CityFibre hires 10,000 people to facilitate UK full-fibre roll-out
UK’s third national digital infrastructure platform provider creates thousands of multi-skilled jobs across network of construction partners to facilitate network deployment
With a country-wide full-fibre gigabit broadband network more important than ever to support the UK’s post-Brexit and post-Covid-19 recovery, former altnet turned network major CityFibre has today announced a three-year recruitment and training programme to provide up to 10,000 people with jobs upgrading its digital infrastructure to be fit for purpose.
In the Queen’s Speech on 19 December 2019, Boris Johnson’s then newly elected government indicated it would introduce laws to accelerate the delivery of gigabit-capable broadband across the UK by 2025, a legislative journey that began in January 2020. In addition, the 2020 Budget statement confirmed the UK government’s commitment to invest a total of £5bn to roll out full-fibre broadband across the country.
Yet recent research from WIK-Consult identified a number of key areas that need to be addressed before the UK government’s full-fibre targets can be realised.
The survey showed that while the UK has already achieved extensive coverage of superfast broadband, there were challenges associated with encouraging migration. Chief among these was that consumers may consider that superfast broadband meets their needs. In support of this point, WIK pointed to the fact that 30% of consumers were still using basic broadband.
The stakes are high in UK full-fibre rollout. A study from Assembly Research in April 2020, commissioned by Huawei, warned that a 12-month delay to achieving the 2025 goal of full coverage of gigabit-capable broadband would mean the UK missing out on £9.7bn of productivity benefits, while a two-year delay would see the UK miss out on £28.7bn. In addition to staying on target meaning a £51.4bn boost, the study projected that if everything remained on track over the next 10 years, the boost could total as much as £68.8bn by 2030.
Before the Covid-19 pandemic hit, CityFibre was riding the wave of the long-overdue but rapid expansion of the UK’s full fibre network. Its acquisition of FibreNation from UK internet service provider (ISP) TalkTalk Group saw the company almost double in size and effectively become the UK’s third national digital infrastructure platform.
And giving impetus to its rollout plans, CityFibre is now embarking on a recruitment plan that will include the identification and training of thousands of unemployed UK residents as well as new job opportunities for qualified and experienced construction and telecoms workers.

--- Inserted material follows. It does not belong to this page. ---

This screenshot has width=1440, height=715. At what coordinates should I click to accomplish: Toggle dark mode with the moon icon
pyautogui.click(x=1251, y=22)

Jobs will be created within CityFibre’s growing pool of network construction partners in order to make good on the promise of delivering the up to £4bn rollout of full fibre infrastructure to over 100 towns and cities.

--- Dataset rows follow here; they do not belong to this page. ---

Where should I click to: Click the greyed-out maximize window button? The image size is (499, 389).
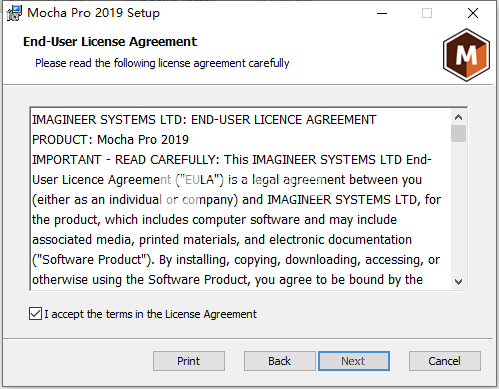(x=427, y=13)
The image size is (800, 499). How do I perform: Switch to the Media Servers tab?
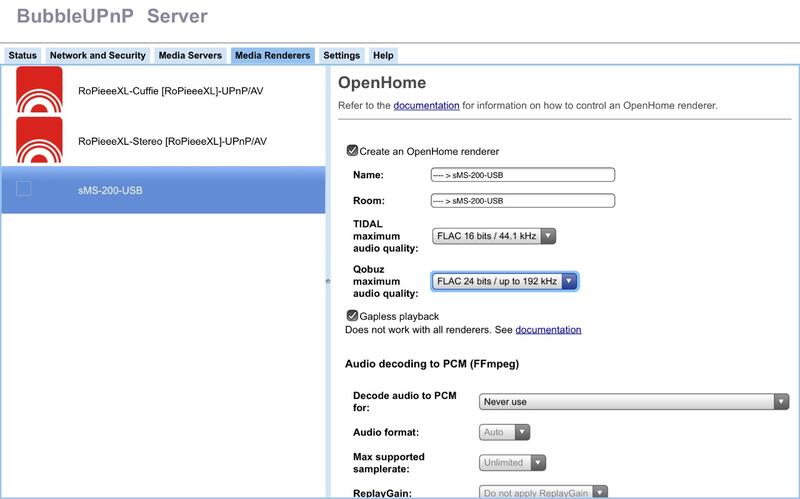click(189, 56)
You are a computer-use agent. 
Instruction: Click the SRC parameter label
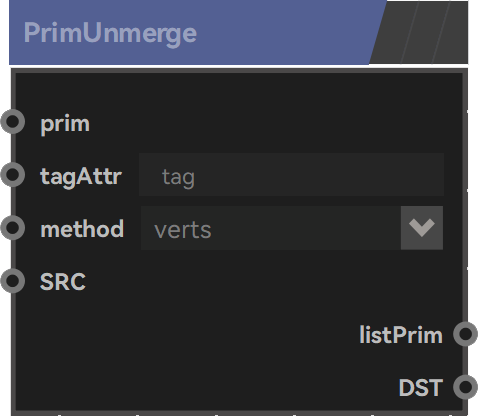[x=63, y=282]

Read more about UK gigabit broadband
- Trade body for independent network providers calls for progress towards delivery of ultrafast broadband to all parts of UK to continue despite current Covid-19 lockdown conditions.

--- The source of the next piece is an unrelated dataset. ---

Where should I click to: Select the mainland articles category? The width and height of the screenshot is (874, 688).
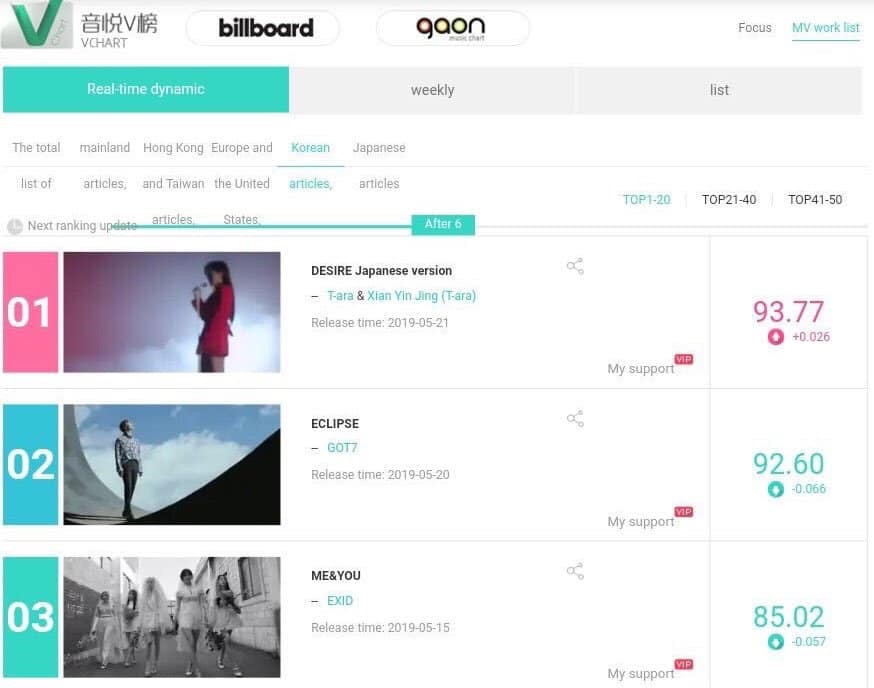click(105, 165)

- Report suggests BT in talks to sell off Openreach to fund £12bn build programme to extend FTTP network.
- New-build homes in UK to come gigabit-speed ready as UK government carries on with ambitious plans to roll out full-fibre across nation by 2025.
- Gigabit broadband for new homes essential to UK’s telecoms ambitions as UK digital minister outlines plans to develop UK’s telecoms infrastructure to make it fit for the future.
Recruitment campaigns to identify the first wave of trainees will begin later in June 2020. The programme will target specific groups including service-leavers and those now unemployed as a result of the coronavirus crisis.
The company stressed that its recruitment campaign would also seek to attract more women and individuals from Black, Asian and Minority Ethnic (BAME) backgrounds, groups that it said were “significantly under-represented” in the construction industry. Construction Industry Training Board figures cited by CityFibre showed that just 16% of construction employees are female, and only 7% are from BAME backgrounds.
CityFibre added that it will also work closely with a network of national employment and recruitment partners including The Department of Work and Pensions, Construction Industry Training Board and the Career Transition Partnership as well as a number of other specialists such as the Women's Engineering Society.
Wherever possible, individuals will be recruited from the town or city identified for roll-out to boost local employment and economies. CityFibre will continue to work closely with Local Authorities to identify local partners through which it can promote and deliver the programme.
Commenting on the recruitment programme and its aims and expectations, Steve Holliday, chairman at CityFibre, said: “In the wake of the Coronavirus, delivering the government’s target of full fibre nationwide by 2025 could not be more important,” he said.
“Of all the infrastructure projects and industrial policies under consideration, full fibre will have the biggest impact in the shortest time, and for the least public money. It will help ensure that the UK not only recovers economically, but that it swiftly transitions to a greener, smarter and fairer economy in which to thrive. We’re delighted to launch our training and recruitment programme creating up to 10,000 jobs in such a critical and vibrant sector.”
Individuals interested in training and career opportunities supporting CityFibre’s rollout can register their interest at www.cityfibre.com/buildfibre.